Multi-agent systems organize around a small number of topologies. Each has different failure modes, debuggability, and scaling characteristics. Mismatching topology to problem domain leads to brittle systems.
Hub-and-spoke (orchestrator)
Central orchestrator agent delegates to specialist agents. Easy to reason about, easy to trace. Bottleneck on orchestrator. Single point of failure. Right for: clearly hierarchical tasks (research → write → review).
Peer-to-peer (collaboration)
Agents talk directly to each other based on capability. More fluid, can adapt to runtime conditions. Harder to debug (loops, deadlocks). Right for: open-ended problems (debate, exploration).
Pipeline (linear)
Output of agent A feeds into agent B feeds into C. Simple, reliable, traceable. No backtracking. Right for: ETL-style data flows (extract → enrich → format → send).

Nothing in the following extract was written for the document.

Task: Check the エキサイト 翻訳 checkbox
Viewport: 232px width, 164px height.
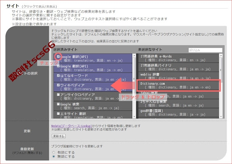Action: pos(58,114)

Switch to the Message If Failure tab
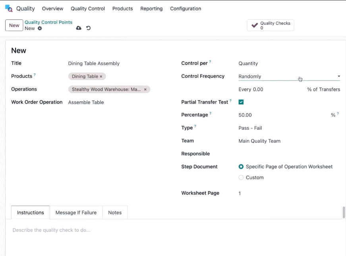coord(76,213)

Mesh with explicit coordination
All-to-all communication mediated by shared state (blackboard, message bus). Highly flexible, hardest to debug. Used in research, rare in production.
Picking
Start with hub-and-spoke. Move to pipeline if the flow is linear. Use peer-to-peer only when capability discovery at runtime is essential. Avoid mesh until you have hard evidence simpler patterns can't.